Text segment –
==========

If you tried to explicit the implicit lifetimes, you would get the following signature for get_common_prefix:

fn get_common_prefix<'a, 'b>(s1: &'a String, s2: &'b String) -> String { 
    ...
}

In particular, you can't swap these two values, because both borrows don't last as long as each other. Instead, you could do

fn get_common_prefix<'a>(s1: &'a String, s2: &'a String) -> String { 
    ...
}

Doing so will solve the issue, but will also throw a lot of other errors, because there are other issues with your code. Let's go through them one by one.

First of all, it will now complain that std::mem::swap(&mut s1, &mut s2); is illegal because

error[E0596]: cannot borrow `s1` as mutable, as it is not declared as mutable
 --> src/main.rs:4:24
  |
4 |         std::mem::swap(&mut s1, &mut s2);
  |                        ^^^^^^^ cannot borrow as mutable
  |
help: consider changing this to be mutable
  |
1 | pub fn get_common_prefix<'a>(mut s1: &'a String, s2: &'a String) -> String {
  |                              +++

error[E0596]: cannot borrow `s2` as mutable, as it is not declared as mutable
 --> src/main.rs:4:33
  |
4 |         std::mem::swap(&mut s1, &mut s2);
  |                                 ^^^^^^^ cannot borrow as mutable
  |
help: consider changing this to be mutable
  |
1 | pub fn get_common_prefix<'a>(s1: &'a String, mut s2: &'a String) -> String {
  |                                              +++

However, Rust is quite nice and tells you what to do in this case, declare both s1 and s2 as mutable:

fn get_common_prefix<'a>(mut s1: &'a String, mut s2: &'a String) -> String { 
    ...
}

The function get_common_prefix is now correct, but there is still an error in longest_common_prefix:

error[E0507]: cannot move out of index of `Vec<String>`
  --> src/main.rs:16:28
   |
16 |     let mut longest_pref = strs[0];
   |                            ^^^^^^^ move occurs because value has type `String`, which does not implement the `Copy` trait
   |
help: consider borrowing here
   |
16 |     let mut longest_pref = &strs[0];
   |                            +

The problem is that you are taking strs[0] from strs, but not removing it, which is illegal, because the first string would now be owned twice (once by longest_pref, and once by strs).

==========

Records provided –
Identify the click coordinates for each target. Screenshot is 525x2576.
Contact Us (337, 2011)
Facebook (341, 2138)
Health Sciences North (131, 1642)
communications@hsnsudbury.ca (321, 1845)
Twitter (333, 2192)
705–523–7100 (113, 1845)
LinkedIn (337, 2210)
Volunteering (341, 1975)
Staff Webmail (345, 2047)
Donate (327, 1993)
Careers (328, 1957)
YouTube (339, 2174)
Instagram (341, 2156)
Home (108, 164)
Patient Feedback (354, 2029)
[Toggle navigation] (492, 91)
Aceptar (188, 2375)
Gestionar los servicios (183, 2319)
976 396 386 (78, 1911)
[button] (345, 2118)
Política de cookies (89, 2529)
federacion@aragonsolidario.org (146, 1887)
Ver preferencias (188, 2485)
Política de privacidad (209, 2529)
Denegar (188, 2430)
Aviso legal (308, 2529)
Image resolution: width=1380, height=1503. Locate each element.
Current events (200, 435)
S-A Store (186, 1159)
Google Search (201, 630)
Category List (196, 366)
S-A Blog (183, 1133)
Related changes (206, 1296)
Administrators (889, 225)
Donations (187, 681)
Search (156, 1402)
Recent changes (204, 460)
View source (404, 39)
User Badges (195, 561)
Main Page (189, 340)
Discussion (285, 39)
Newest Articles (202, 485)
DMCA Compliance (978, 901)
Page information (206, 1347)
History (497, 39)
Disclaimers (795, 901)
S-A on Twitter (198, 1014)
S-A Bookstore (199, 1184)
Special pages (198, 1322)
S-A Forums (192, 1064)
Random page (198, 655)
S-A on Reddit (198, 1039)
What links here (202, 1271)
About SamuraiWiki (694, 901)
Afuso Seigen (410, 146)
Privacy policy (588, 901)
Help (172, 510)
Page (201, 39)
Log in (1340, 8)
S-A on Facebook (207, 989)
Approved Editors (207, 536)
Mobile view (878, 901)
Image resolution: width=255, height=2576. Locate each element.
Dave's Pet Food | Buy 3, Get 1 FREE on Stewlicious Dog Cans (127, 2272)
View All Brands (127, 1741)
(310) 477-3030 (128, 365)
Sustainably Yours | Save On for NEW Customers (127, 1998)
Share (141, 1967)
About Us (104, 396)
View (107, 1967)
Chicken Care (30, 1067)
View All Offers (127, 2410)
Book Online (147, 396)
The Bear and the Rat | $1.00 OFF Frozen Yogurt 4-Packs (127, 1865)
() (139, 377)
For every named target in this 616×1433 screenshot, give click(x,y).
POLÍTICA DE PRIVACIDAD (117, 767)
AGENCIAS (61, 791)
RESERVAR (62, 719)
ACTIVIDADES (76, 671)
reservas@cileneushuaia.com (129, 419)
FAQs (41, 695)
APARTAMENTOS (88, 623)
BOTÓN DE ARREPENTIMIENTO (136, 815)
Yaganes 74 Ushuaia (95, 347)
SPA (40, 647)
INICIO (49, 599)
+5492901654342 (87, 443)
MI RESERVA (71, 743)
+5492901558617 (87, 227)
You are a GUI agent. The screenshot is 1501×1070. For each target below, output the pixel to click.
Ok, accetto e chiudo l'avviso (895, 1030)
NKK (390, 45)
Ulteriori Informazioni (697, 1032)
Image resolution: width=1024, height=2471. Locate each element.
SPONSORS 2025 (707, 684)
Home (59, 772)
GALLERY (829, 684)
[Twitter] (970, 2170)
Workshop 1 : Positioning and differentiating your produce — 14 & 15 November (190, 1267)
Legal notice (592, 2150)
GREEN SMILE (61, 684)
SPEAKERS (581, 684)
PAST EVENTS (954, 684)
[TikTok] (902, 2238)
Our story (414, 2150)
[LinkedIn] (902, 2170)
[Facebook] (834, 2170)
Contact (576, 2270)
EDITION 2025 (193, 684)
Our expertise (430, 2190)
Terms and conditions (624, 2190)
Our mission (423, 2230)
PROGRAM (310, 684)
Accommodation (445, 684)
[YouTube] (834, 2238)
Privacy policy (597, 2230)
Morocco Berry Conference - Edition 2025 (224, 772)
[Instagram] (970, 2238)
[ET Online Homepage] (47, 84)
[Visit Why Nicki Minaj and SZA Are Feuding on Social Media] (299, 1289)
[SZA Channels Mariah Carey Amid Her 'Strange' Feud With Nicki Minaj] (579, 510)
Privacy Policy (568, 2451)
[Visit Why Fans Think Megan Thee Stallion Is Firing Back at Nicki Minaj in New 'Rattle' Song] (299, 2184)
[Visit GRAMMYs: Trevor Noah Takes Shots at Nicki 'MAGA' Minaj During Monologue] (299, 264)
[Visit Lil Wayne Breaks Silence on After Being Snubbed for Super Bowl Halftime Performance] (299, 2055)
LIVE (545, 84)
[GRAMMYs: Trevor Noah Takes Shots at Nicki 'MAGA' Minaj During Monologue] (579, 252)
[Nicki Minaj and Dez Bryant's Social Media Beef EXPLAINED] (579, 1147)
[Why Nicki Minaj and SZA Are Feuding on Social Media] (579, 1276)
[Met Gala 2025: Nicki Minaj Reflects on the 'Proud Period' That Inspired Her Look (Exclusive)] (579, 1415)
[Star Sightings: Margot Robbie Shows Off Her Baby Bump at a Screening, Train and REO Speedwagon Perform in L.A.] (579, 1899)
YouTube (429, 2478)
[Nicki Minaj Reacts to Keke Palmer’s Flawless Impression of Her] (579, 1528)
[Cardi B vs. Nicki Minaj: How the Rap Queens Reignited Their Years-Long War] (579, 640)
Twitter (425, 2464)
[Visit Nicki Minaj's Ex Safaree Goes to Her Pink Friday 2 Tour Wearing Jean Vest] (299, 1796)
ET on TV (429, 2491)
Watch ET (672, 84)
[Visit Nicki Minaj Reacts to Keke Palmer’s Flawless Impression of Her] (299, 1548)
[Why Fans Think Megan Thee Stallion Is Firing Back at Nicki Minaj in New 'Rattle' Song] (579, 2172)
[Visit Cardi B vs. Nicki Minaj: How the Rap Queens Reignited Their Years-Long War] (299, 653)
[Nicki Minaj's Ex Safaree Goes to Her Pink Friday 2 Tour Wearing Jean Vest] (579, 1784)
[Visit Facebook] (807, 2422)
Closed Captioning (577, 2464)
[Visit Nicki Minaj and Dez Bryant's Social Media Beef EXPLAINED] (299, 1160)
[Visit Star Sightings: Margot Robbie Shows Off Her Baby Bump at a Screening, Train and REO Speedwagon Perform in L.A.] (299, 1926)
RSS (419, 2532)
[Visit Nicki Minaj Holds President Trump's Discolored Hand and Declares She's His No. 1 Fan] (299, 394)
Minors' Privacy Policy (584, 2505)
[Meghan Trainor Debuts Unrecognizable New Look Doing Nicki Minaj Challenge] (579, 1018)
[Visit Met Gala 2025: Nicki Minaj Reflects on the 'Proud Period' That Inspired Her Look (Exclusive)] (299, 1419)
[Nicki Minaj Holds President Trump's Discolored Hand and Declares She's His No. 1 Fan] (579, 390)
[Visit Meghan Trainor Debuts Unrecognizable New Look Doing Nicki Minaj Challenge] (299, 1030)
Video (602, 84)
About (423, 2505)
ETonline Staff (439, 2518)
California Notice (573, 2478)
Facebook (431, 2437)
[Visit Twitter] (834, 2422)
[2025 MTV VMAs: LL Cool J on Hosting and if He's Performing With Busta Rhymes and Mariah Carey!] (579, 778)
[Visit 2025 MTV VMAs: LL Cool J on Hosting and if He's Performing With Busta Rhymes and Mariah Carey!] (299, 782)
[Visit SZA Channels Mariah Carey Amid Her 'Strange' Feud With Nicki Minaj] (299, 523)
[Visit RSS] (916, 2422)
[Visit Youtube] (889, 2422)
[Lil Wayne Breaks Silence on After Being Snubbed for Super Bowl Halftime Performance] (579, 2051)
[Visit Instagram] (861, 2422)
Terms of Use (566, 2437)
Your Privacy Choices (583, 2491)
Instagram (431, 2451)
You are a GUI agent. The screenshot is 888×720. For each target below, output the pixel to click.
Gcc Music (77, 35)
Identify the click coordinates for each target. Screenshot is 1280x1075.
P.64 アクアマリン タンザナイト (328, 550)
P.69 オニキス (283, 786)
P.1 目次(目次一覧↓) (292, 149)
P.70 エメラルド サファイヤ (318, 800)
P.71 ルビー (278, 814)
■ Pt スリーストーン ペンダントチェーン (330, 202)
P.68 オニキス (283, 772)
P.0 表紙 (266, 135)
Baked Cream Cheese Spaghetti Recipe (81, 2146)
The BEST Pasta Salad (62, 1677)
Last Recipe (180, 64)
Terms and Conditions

==========

Required actions –
1. Answer these about the Rust borrowing explanation:
(a) Which error code does the compiler report when `s1` cannot be borrowed as mutable?
(b) In which function does an error remain after get_common_prefix is corrected?
(c) Which two owners would the first string have at the same time?
2. Output the part of the Rust borrowing explanation between "Doing so will" and "one by one.", inclusive, with every character unchanged.

Solution set –
1.
(a) E0596
(b) longest_common_prefix
(c) longest_pref and strs

2.
Doing so will solve the issue, but will also throw a lot of other errors, because there are other issues with your code. Let's go through them one by one.